I don’t know how, but I managed to choke out a few words. “I killed Rebecca.”
He didn’t let me go, but his iron grip on my throat relaxed a minute fraction, enough for me to get in a gasp of air.
“Who?”
“Rebecca. My fiancée.”
I caught myself just in time as he let me go, turning back to the sunrise, as though nothing had happened, climbing once more up onto the table. I shook my head and coughed a little to make sure everything was still attached and working, then joined him again, sheer stubbornness keeping me at it.
“We had been living together for over a year, and were gonna get married in about six months,” I said, my voice rasping out of my bruised throat.
To say nothing of my ego
, I thought. “She was bitten, and I had to shoot her. She had already turned, but I couldn’t leave her like that.”
I thought Dalton may have sighed a bit, but couldn’t be sure.
“It was the hardest thing I’ve ever done, or will ever do, pulling that trigger. I’d seen her less than a day before, bright and beautiful, but to see her like that… to
leave
her like that… that was more than I could bear. So I did what had to be done.”
I put my hand on the big man’s shoulder, and he didn’t flinch or draw away. “You did the same thing for Rachel, D. What she asked. She knew the score; she knew what was going to happen. You saved her from that.”
“How do you live with it?” he asked, so quietly that I barely heard it.

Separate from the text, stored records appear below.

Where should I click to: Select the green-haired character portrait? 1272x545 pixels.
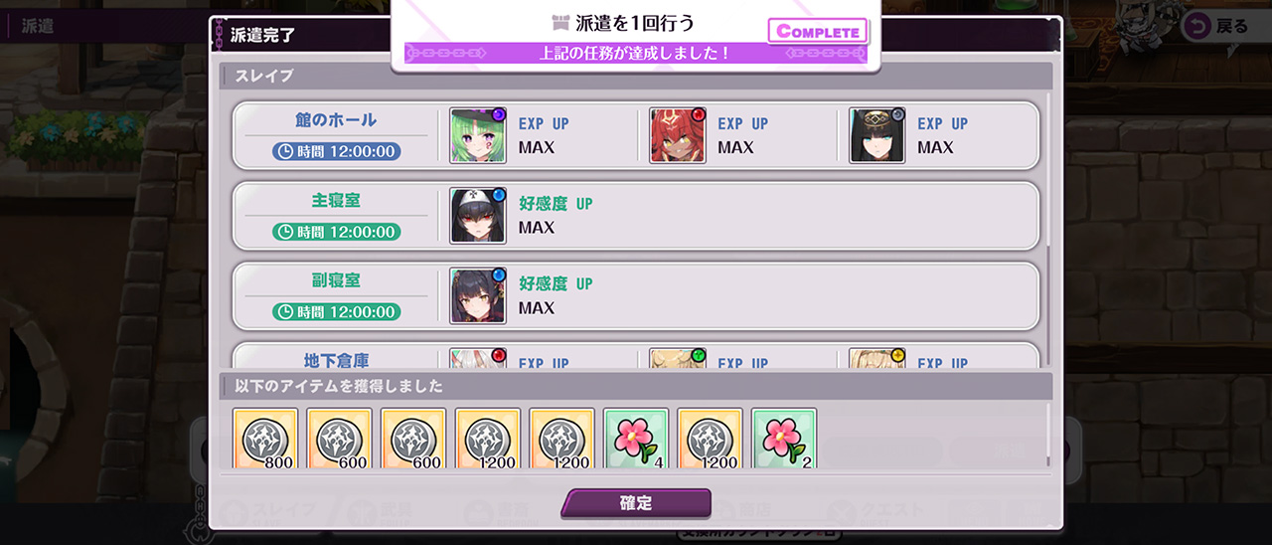[478, 135]
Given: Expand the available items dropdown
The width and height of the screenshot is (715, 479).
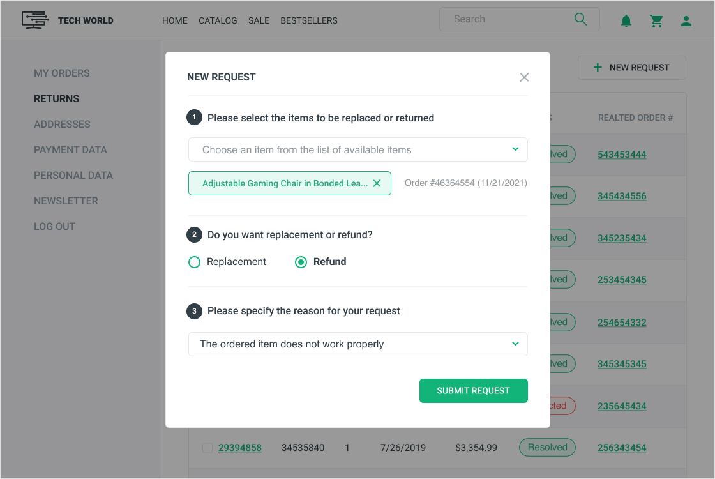Looking at the screenshot, I should [x=515, y=149].
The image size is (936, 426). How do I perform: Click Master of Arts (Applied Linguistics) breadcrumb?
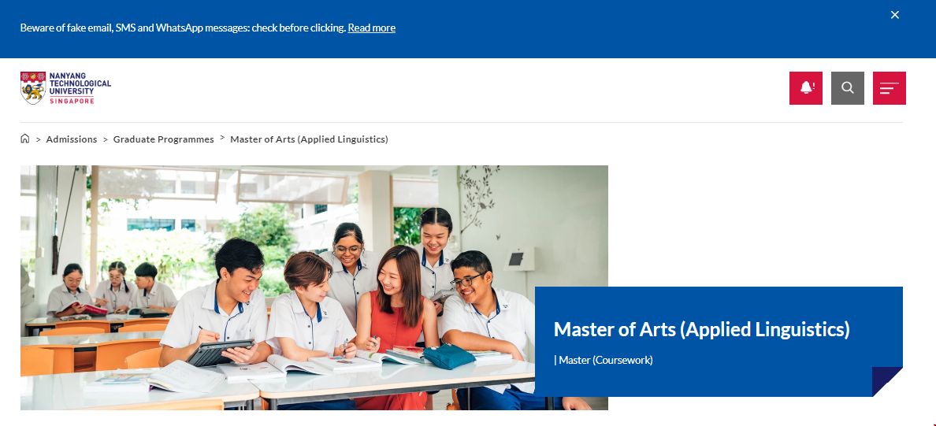click(x=309, y=139)
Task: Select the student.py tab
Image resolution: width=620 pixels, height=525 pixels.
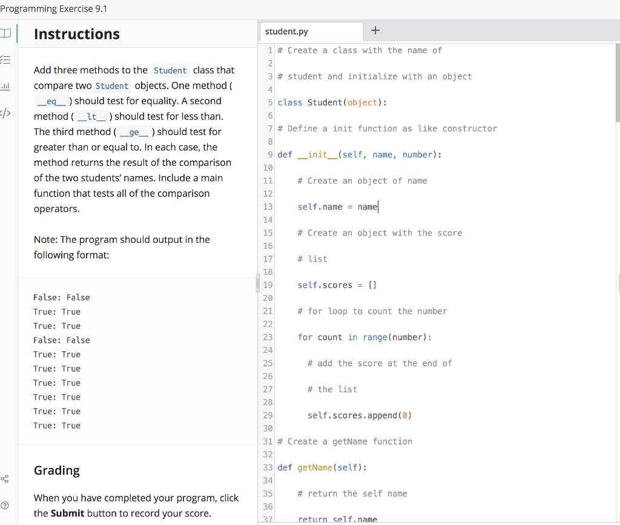Action: coord(286,31)
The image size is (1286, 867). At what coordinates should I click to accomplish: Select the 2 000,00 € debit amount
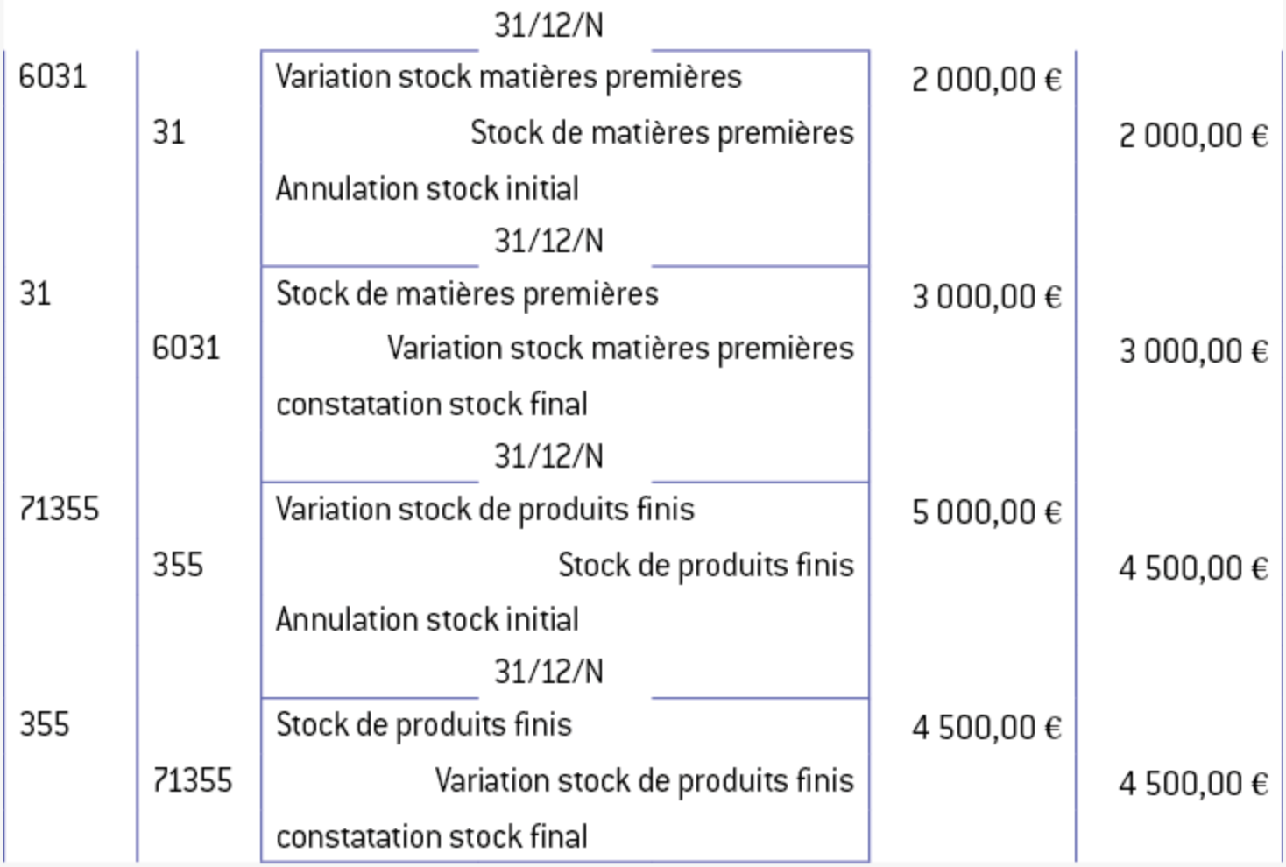coord(986,80)
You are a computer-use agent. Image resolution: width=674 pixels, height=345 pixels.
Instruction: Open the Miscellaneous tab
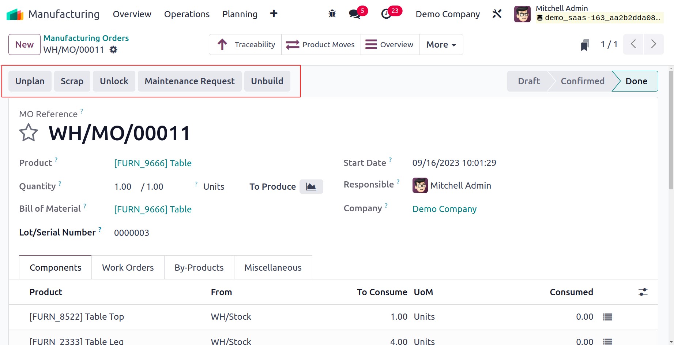273,268
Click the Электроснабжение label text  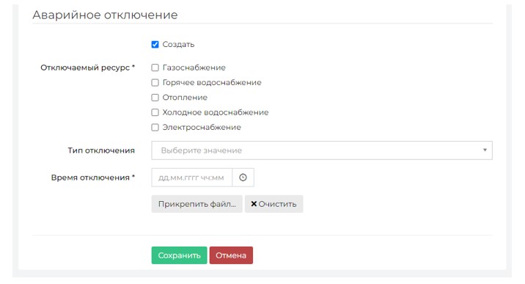202,127
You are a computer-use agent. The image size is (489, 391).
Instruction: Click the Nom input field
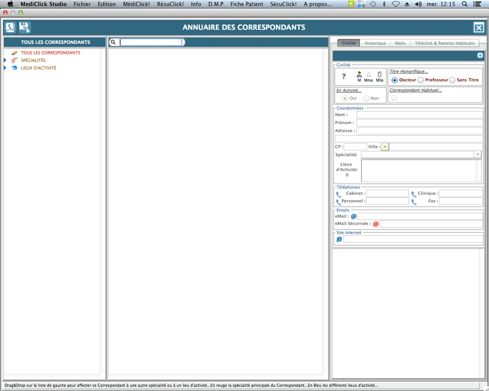pyautogui.click(x=419, y=115)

“I take it a day at a time, same as anyone else. Some days are harder than others.” I sighed. “It’s a bit worse for me, though.”
He turned to me, anger clouding his features, and I held up a hand.

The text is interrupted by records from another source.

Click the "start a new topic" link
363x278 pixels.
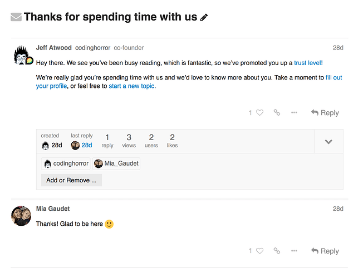pos(132,86)
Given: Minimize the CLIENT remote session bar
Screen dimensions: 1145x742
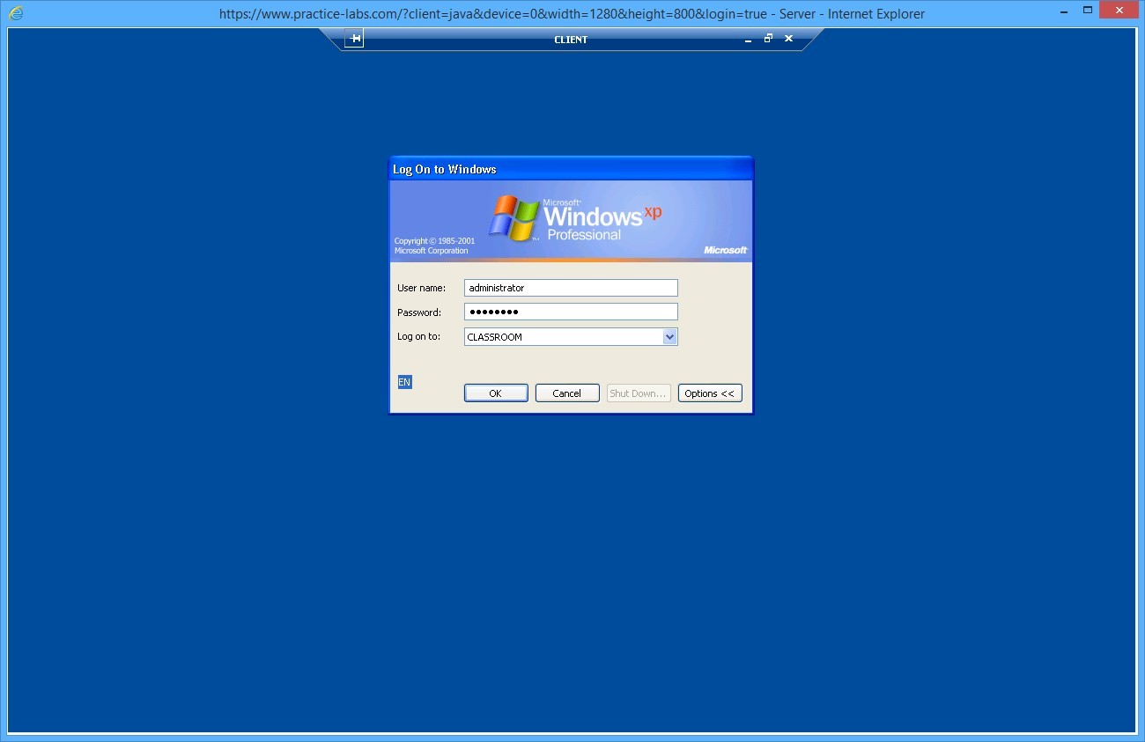Looking at the screenshot, I should point(748,40).
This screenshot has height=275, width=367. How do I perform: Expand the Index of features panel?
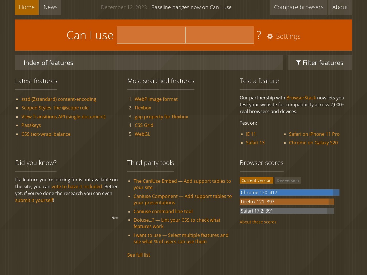click(149, 63)
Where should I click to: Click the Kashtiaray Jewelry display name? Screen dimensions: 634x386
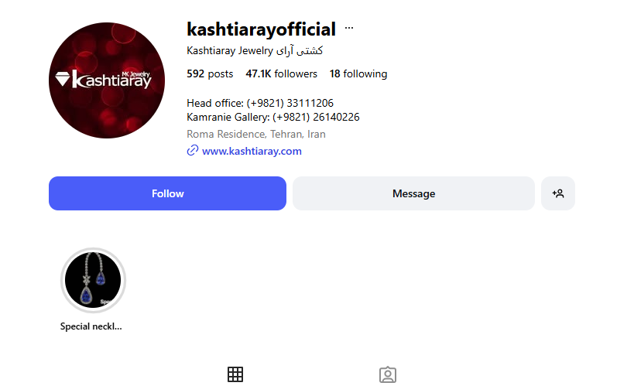coord(230,51)
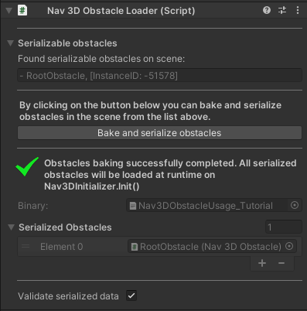Open component preset selector sliders icon
The image size is (307, 311).
point(282,10)
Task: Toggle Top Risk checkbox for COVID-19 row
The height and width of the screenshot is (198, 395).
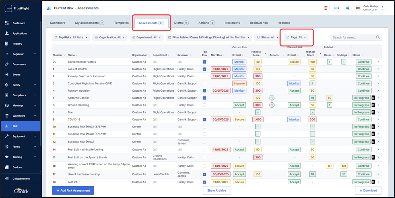Action: point(204,120)
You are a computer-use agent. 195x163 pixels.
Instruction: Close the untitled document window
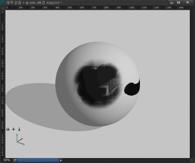187,2
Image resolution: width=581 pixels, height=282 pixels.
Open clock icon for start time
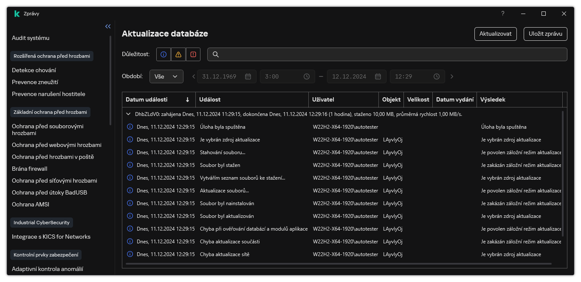tap(307, 76)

“Just listen,” I said, taking a deep breath, and then another. “You were there when Gardner was arrested, right?”
He nodded. “Yeah, that bastard got the surprise of his life when Kim decked him,” he said.
“Well, did Kim tell you anything about
why
he was being arrested?”
“Not really, just that they had evidence he’d done some pretty awful stuff.”
“That’s putting it mildly. One of the awful things he did was to take a little boy and keep him locked up in a cell.” I looked at the rising sun, unable to hide the tears in my eyes as I remembered. “That little boy was soon to be my stepson. His name was Eric Campbell. Gardner kept him to experiment on; he had been turned as well, back in Fall Creek.”
“Holy shit.”
“Yeah.”
“No wonder you…” He trailed off, unable to finish the sentence. I didn’t blame him.
“Went wacko? Three fries short of a Happy Meal? Yeah. That combined with seeing Michael and Morena…”
“Morena? The new chick? What about her?”
“Kim didn’t tell you? I’m not surprised, really,” I said, pausing as I remembered the day I’d lost it. “Morena and Michael are dead ringers for Rebecca and Eric.” I snorted. “Poor turn of phrase, but you know what I mean. Put a blonde wig on Morena and she’d be Rebecca.”
Gaines had no response this time.
“So you can see, when I say that I know what you’re going through, I mean it.” I put a hand on his shoulder once more. “Any time you need to talk, I’m here. And so are the others.”
I stood up, dusting off my ACU, then turned back to him once more as he stared toward the rising sun. “Just remember this one thing, D. You’re not alone.”
I didn’t say anything more as I left, but I did notice a tear fall, and I was glad. At least he was grieving properly, and not going batshit insane for a month and a half like me.
Now if we can all just keep it together, we might just make it out of this mess.
Washington, D.C.
“What’d you do, Keith? Straight-up copy this from
Deep Impact
?” The president’s chief of staff was incensed, yelling at the younger man with a wadded up copy of the speech in his hand. “What happened to the version I reviewed yesterday?”
“Look, Jack,” said the speechwriter. “There’s only so many ways you can write an end-of-the-world speech, ok?
Anything
I write is going to sound like it came from
Deep Impact
, or
Armageddon
, or something! And the one yesterday was crap. You and I both know it.”
Jack took a deep breath, then let it out.
“Well, this one
is
a damned good speech, and better than yesterday’s. And it
is
the end of the world. Let’s just hope he doesn’t start ad-libbing. Again.”